String(ByteBuffer src, String charset);
Further we will need a "buffer gathering" style constructor
String(ByteBuffer[] srcs, String charset);
(or more generally, String(ByteBuffer[] srcs, int off, int len, String
charset)
to create a String object from a sequence of ByteBuffers, if it's really
desired.
And then I would also assume it will also be desired to extend the current
CharsetDecoder/Encoder class as well to add a pair of the "gathering"
style coding
methods
CharBuffer CharsetDecoder.decode(ByteBuffer... ins);
ByteBuffer CharsetEncoder.encode(CharBuffer... ins);
Though the implementation might have to deal with the tricky "splitting
byte/char" issue, in which part of the "byte/char sequence" is in the
previous
buffer and the continuing byte/chars are in the next following buffer ...
-Sherman
On 2/9/16 7:20 AM, Chris Vest wrote:
Hi,
Aleksey Shipilev did a talk on his journey to implement compact strings and
indified string concat at the JVM Tech Summit yesterday, and this reminded me
that we (Neo4j) have a need for turning segments of DirectByteBuffers into
Strings as fast as possible. If we already store the string data in Latin1,
which is one of the two special encodings for compact strings, we’d ideally
like to produce the String object with just the two necessary object
allocations and a single, vectorised memory copy.
Our use case is that we are a database and we do our own file paging,
effectively having file data in a large set of DirectByteBuffers. We have
string data in our files in a number of different encodings, a popular one
being Latin1. Occasionally these String values span multiple buffers. We often
need to expose this data as String objects, in which case decoding the bytes
and turning them into a String is often very performance sensitive - to the
point of being one of our top bottlenecks for the given queries. Part of the
story is that in the case of Latin1, I’ll know up front exactly how many bytes
my string data takes up, though I might not know how many buffers are going to
be involved.
As far as I can tell, this is currently not possible using public APIs.
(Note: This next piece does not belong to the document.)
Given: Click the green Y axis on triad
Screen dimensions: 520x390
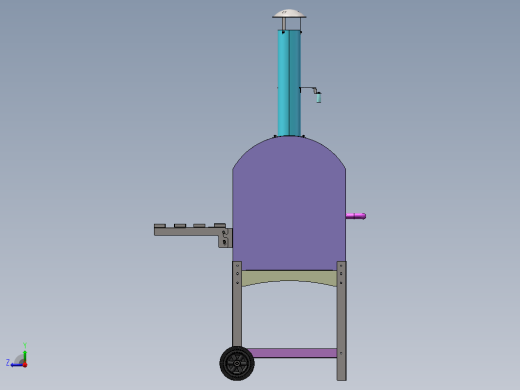Looking at the screenshot, I should (x=25, y=353).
Using
private APIs it may be possible, but will be relying on the JIT for vectorising
the memory copying.
From an API standpoint, CharsetDecoder is close to home, but is not quite
there. It’s stateful and not thread-safe, so I either have to allocate new ones
every time or cache them in thread-locals. I’m also required to allocate the
receiving CharBuffer. Since I may need to decode from multiple buffers, I
realise that I might not be able to get away from allocating at least one extra
object to keep track of intermediate decoding state. The CharsetDecoder does
not have a method where I can specify the offset and length for the desired
part of the ByteBuffer I want to decode, which forces be to allocate views
instead.
The CharBuffers are allocated with a length up front, which is nice, but I
can’t restrict its encoding so it has to allocate a char array instead of the
byte array that I really want. Even if it did allocate a byte array, the
CharBuffer is mutable, which would force String do a defensive copy anyway.
One way I imagine this could be solved would be with a less dynamic kind of
decoder, where the target length is given upfront to the decoder. Buffers are
then consumed one by one, and a terminal method performs finishing sanity
checks (did we get all the bytes we were promised?) and returns the result.
StringDecoder decoder =
Charset.forName(“latin1").newStringDecoder(lengthInCharactersOrBytesImNotSureWhichIsBest);
String result = decoder.decode(buf1, off1, len1).decode(buf2, off2,
len2).done();
This will in principle allow the string decoding to be 2 small allocations, an
array allocation without zeroing, and a sequence of potentially vectorised
memcpys. I don’t see any potentially troubling interactions with fused Strings
either, since all the knowledge (except for the string data itself) needed to
allocate the String objects are available from the get-go.
What do you guys think?
Btw, Richard Warburton has already done some work in this area, and made a patch that
adds a constructor to String that takes a buffer, offset, length, and charset. This
work now at least needs rebasing:
http://cr.openjdk.java.net/~rwarburton/string-patch-webrev/
<http://cr.openjdk.java.net/~rwarburton/string-patch-webrev/>
It doesn’t solve the case where multiple buffers are used to build the string,
but does remove the need for a separate intermediate state-holding object when
a single buffer is enough. It’d be a nice addition if possible, but I (for one)
can tolerate a small object allocation otherwise.
Cheers,
Chris